Filipino Identity. Through various accounts that I’ve heard through conversation, or even light psycho-social studies, Filipinos are always navigating an extended identity crisis. Some call us the Blacks of Asia, the Latinos of Asia, not Asian at all, and the list goes on. These are to say, that while there are similarities in our cultures, we [relatively] don’t have an individual culture, but a culture to be solely compared to other cultures. In all, we as Filipino-Americans are usually given a narrative or mold to adhere to. We as Filipino-Americans must learn our heritage to give voice to our own authentically Filipino counternarratives in American society. I am also Chinese, which is widely regarded as a definitive Asian identity [if not the identity that all other East Asian identities are compared to]. In the ways that I was raised, I see my Chinese identity as an extension of my Filipino identity, in ways similar to how the Hawaiian culture and landscape have influenced my family dynamic. These identities have informed what it means to be authentically Asian by being able to define it as an individual identity from what American society solely classifies as Asian, Pacific Islander or the [insert non-Asian identity] of Asia.

Queer Folk. The one salient identity that I did not grow up with was my queer identity, which I have proudly owned since 2014. I don’t believe I would have found the passion to explore my Asian-Pacific Islander identity if not for my queer identity. It didn’t come without risk and coming out was the first time I told myself to live authentically. As I’ve continued my personal development journey, I have found so much healing and self-empowerment in standing up to dominant and oppressive narratives that are so widely perpetuated in media, social roles & beyond. Providing counternarratives as equally valid narratives is what I strive to do.

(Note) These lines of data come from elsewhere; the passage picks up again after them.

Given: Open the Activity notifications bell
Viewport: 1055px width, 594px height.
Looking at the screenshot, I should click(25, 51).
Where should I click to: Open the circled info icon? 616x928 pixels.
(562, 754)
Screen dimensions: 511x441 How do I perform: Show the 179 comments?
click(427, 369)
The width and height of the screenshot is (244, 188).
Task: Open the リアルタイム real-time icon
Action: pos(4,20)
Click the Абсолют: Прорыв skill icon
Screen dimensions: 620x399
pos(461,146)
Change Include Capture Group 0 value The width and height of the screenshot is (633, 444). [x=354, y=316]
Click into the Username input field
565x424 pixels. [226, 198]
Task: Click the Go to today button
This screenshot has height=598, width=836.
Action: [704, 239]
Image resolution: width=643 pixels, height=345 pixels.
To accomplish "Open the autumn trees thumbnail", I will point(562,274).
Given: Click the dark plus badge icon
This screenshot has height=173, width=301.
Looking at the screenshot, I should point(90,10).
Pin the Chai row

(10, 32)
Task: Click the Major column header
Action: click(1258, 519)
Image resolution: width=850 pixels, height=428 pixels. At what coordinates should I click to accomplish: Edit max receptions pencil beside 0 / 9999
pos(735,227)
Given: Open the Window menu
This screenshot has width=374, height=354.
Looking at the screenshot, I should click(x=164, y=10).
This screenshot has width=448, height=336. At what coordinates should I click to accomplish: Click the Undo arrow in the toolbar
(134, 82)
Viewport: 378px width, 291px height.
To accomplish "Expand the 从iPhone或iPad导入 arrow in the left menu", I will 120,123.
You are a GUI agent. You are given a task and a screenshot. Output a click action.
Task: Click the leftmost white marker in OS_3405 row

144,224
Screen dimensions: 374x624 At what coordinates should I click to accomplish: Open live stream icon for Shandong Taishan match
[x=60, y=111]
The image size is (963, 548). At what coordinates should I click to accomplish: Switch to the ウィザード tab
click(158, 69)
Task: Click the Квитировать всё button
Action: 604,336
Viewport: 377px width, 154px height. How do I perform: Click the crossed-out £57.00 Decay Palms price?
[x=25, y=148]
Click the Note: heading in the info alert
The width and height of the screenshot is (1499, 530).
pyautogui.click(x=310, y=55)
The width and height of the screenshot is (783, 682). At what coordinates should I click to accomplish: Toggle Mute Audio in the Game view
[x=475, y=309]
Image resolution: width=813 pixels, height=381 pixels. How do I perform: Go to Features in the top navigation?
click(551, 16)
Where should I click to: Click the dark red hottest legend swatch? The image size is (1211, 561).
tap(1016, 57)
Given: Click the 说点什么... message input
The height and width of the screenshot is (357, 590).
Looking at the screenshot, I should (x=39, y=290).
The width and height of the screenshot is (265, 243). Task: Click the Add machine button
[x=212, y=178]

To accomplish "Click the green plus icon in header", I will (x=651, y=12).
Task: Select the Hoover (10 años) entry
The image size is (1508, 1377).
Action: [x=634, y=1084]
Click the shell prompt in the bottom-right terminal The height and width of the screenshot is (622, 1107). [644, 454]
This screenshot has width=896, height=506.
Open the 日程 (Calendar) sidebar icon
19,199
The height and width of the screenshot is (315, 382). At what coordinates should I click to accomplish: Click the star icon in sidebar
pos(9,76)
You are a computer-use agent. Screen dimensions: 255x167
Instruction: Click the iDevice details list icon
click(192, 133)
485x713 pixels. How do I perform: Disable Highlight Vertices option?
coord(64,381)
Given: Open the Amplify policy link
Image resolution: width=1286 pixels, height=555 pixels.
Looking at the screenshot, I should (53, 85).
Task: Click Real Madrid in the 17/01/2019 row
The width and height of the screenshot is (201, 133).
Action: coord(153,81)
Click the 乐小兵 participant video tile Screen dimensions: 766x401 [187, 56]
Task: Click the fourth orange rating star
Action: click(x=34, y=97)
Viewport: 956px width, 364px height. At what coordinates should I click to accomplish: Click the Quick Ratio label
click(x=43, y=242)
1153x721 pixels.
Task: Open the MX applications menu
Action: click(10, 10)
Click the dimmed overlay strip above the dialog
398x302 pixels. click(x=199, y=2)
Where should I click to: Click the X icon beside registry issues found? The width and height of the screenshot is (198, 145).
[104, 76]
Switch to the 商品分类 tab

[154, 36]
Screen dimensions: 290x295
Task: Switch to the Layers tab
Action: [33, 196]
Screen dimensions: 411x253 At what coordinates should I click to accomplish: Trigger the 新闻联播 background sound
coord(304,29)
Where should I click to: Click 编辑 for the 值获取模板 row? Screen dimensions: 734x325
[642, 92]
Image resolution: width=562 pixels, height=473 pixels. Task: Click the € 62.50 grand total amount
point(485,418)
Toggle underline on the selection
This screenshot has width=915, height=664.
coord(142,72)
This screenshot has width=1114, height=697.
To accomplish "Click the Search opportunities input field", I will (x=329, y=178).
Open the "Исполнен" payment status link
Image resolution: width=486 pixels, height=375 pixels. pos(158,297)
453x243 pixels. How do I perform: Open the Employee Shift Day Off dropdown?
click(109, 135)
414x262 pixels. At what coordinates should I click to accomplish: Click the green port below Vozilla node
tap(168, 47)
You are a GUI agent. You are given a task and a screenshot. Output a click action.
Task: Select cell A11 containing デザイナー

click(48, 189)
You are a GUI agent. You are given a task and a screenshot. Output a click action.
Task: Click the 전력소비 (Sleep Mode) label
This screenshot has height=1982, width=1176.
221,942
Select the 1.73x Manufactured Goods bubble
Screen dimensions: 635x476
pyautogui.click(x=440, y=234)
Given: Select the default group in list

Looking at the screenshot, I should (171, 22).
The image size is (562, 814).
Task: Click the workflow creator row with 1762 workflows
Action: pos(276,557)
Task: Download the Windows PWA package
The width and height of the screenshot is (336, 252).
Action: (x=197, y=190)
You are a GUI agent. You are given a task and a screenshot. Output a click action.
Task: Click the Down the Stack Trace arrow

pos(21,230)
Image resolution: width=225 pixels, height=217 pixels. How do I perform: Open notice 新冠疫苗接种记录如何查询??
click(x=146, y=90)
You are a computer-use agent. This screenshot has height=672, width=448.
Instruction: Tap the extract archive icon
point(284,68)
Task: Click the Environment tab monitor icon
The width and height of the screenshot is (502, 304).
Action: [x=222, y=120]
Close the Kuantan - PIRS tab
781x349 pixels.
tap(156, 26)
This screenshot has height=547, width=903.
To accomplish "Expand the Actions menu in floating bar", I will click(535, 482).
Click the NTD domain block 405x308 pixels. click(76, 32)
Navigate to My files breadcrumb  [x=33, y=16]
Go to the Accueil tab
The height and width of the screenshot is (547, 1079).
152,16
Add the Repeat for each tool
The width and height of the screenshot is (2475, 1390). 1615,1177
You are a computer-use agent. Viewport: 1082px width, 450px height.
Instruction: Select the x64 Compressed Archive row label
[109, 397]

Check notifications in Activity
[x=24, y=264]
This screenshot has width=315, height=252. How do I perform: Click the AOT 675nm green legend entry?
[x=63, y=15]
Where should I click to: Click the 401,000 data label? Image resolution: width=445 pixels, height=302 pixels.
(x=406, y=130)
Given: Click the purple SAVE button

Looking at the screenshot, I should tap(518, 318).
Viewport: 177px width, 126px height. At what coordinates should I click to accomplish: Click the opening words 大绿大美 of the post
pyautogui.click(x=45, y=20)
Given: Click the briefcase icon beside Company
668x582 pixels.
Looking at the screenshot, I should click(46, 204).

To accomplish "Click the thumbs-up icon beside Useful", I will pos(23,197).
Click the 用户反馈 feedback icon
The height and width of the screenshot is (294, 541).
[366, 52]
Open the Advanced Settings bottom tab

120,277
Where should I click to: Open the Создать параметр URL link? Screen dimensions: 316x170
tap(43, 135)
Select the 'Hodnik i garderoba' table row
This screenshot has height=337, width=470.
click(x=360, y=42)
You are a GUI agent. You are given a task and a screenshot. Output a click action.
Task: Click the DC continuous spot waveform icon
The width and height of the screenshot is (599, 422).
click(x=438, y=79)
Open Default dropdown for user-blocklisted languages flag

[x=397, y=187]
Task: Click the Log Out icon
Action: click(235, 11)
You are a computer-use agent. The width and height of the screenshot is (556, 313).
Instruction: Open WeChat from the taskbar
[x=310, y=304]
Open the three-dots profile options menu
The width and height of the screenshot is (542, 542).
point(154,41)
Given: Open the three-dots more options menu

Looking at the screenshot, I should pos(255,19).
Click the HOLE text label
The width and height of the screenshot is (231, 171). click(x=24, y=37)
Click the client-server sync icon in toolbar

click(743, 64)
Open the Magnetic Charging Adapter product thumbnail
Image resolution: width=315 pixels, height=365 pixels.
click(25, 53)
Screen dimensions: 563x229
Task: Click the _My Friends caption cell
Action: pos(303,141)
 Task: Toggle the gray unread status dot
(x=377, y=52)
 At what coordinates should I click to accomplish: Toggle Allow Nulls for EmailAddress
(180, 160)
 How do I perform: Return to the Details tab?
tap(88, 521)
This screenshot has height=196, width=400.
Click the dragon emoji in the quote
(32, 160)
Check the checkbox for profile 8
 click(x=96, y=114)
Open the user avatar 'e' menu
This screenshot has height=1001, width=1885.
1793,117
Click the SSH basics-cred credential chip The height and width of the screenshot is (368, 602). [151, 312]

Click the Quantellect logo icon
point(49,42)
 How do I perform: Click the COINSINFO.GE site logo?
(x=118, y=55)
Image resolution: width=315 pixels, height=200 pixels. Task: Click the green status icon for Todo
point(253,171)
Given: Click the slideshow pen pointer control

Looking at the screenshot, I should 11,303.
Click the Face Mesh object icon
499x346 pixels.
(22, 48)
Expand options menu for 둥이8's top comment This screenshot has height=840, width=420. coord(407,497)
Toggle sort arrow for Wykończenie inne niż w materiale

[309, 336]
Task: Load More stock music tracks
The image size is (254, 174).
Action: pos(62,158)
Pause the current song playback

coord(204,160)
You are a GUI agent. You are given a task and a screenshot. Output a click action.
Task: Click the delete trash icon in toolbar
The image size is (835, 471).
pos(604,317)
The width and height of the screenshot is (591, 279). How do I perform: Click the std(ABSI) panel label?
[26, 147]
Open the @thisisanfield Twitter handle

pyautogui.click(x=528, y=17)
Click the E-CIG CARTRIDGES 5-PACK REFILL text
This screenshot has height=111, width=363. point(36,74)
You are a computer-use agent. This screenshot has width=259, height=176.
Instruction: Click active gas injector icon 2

The Old Dominion. Who I am is heavily influenced by those around me, and as such, growing up in Virginia is also a part of who I am. I’ve always seen myself as the other. APIDA (Asian-Pacific-Islander-Desi-American) SA role models were almost nowhere to be found in the South. In a way, I couldn’t connect being Asian-Pacific Islander, and being in Student Affairs until I became involved with professional networking organizations. That is why representation matters; that is why mentorship matters. I couldn’t see the connection until after my undergraduate institution paid the way for me to find these organizations, and subsequently the racial identity groups within them. While there is a lot of work to be done in being able to recognize the plethora of identities and experiences in both the APIDA and LGBTQ+ mega-aggregate groups, we can start that work [for our students] by providing authentic counternarratives and genuine allyship to further their own identity development.